Containers-roadmap: [ECS] [request]: Tasks scheduled with the DAEMON strategy should not be stopped when container instance is placed into DRAINING

Created on 23 Jan 2019 · 27Comments · Source: aws/containers-roadmap

Tell us about your request
A typical use case of the DAEMON scheduling strategy is to run daemons that monitor containers, collect logs, etc. Imagine the following scenario:

Schedule a DAEMON service on a cluster which runs a daemon responsible for collecting logs for all other tasks (logstash, fluentd, etc)
Put a container instance into DRAINING
The DAEMON service potentially gets killed before other tasks (per the documentation)
Logs from the remaining tasks never get shipped due to ECS killing logstash, fluentd, etc.

Kubernetes solves for this issue by not killing containers scheduled by the DaemonSet controller when a node is put into DRAINING. Similar functionality is desired in ECS. Otherwise, in this scenario, logs can potentially get lost.

Which service(s) is this request for?
ECS

Are you currently working around this issue?
We run logstash/fluentd outside of ECS so that it remains running at all times.

ECS Proposed

Source

joshuabaird

👍95 👀1

Most helpful comment

Hi Everyone,

Thank you so much for all the feedback regarding the this Issue:
We are currently working on a feature (coming soon)for Daemon Scheduler that will be available out of the box for all customers:
ECS will now ensure that Daemon tasks are the last task to drain from an Instance - this will allow the monitoring daemons to pick up trailing logs or metrics. This should help resolve the issue as defined above. I understand that there was also an ask to not drain/stop the daemon at all, however we believe that certain customers use Daemon tasks for application containers as well, hence the decision to gracefully shut them down but only after the replica (application) tasks have been stopped.

Hope this helps!

pavneeta on 2 Nov 2020

🎉10 🚀3 ❤3 👍1

All 27 comments

+1 to this, but please behind some kind of flag at the task level.
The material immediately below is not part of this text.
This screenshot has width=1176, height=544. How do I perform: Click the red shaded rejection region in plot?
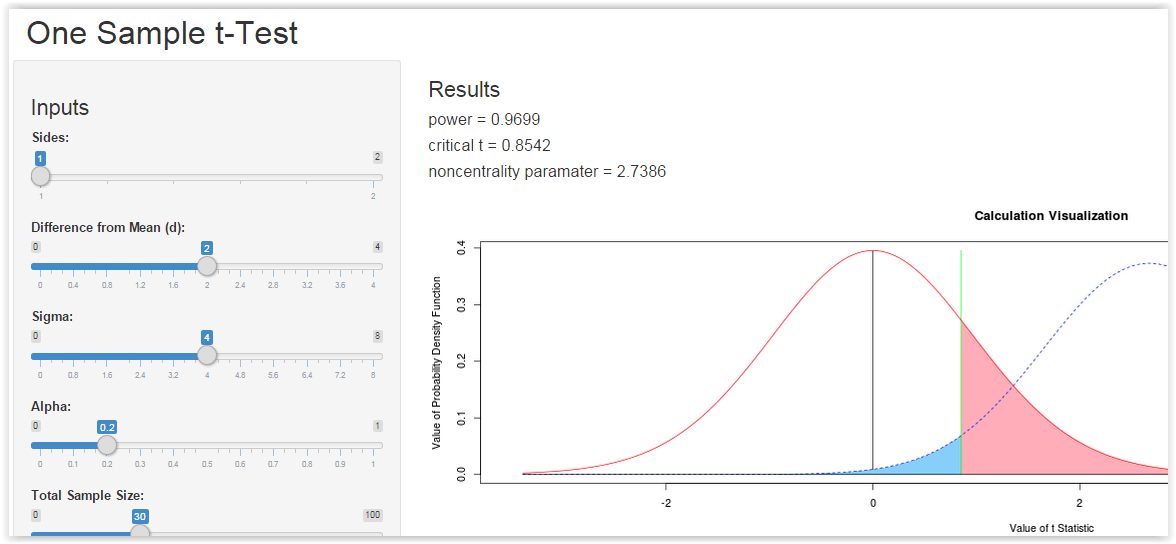1000,410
Most of our Daemon tasks fall under this requirement: they're metrics/logging/etc containers so they have to be running all the time on every instance and would benefit from not being stopped after a drain.
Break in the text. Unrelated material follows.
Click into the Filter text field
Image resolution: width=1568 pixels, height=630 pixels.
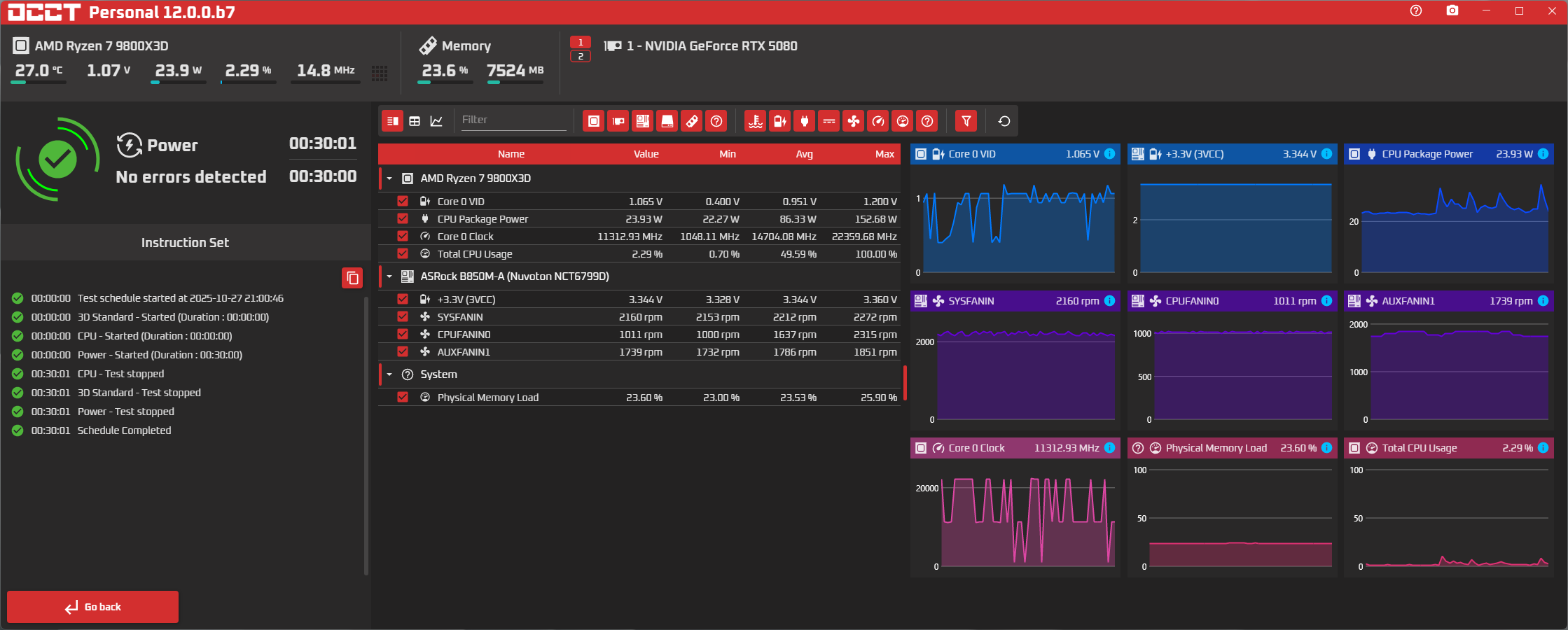click(x=513, y=120)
However we also have clusters dedicated to running some heavyweight applications, where we want only one task per instance. Daemon tasks are great for this, we scale on the EC2 instances instead of ECS and rely on ECS to manage everything else. But we want those containers stopped after a drain, leaving only the metrics/logging/etc ones running.

xose on 5 Feb 2019

👍17

Yes... +1 but with the flag at the task level..

nunofernandes on 6 Feb 2019

👍2

Even just killing REPLICA tasks before DAEMON tasks would be nice.

eedwards-sk on 12 Apr 2019

👍16

Would also be great if this is applied to scheduled tasks (https://docs.aws.amazon.com/AmazonECS/latest/developerguide/scheduling_tasks.html). Thanks!

dsouzajude on 3 Jun 2019

+1 with a flag to say if they remain in DRAINING or not

CpuID on 19 Aug 2019

When messing about with the draining state the following issue might be worthwhile to take under consideration as well for implementation at the same time.
[ecs] - de-register from Cloud Map / R53 when instance is draining
https://github.com/aws/containers-roadmap/issues/473

jespersoderlund on 16 Sep 2019

This is also a problem for DAEMON tasks that are connected to a Load Balancer. I would expect the ECS scheduler to respect the draining timeout set for the tasks target group.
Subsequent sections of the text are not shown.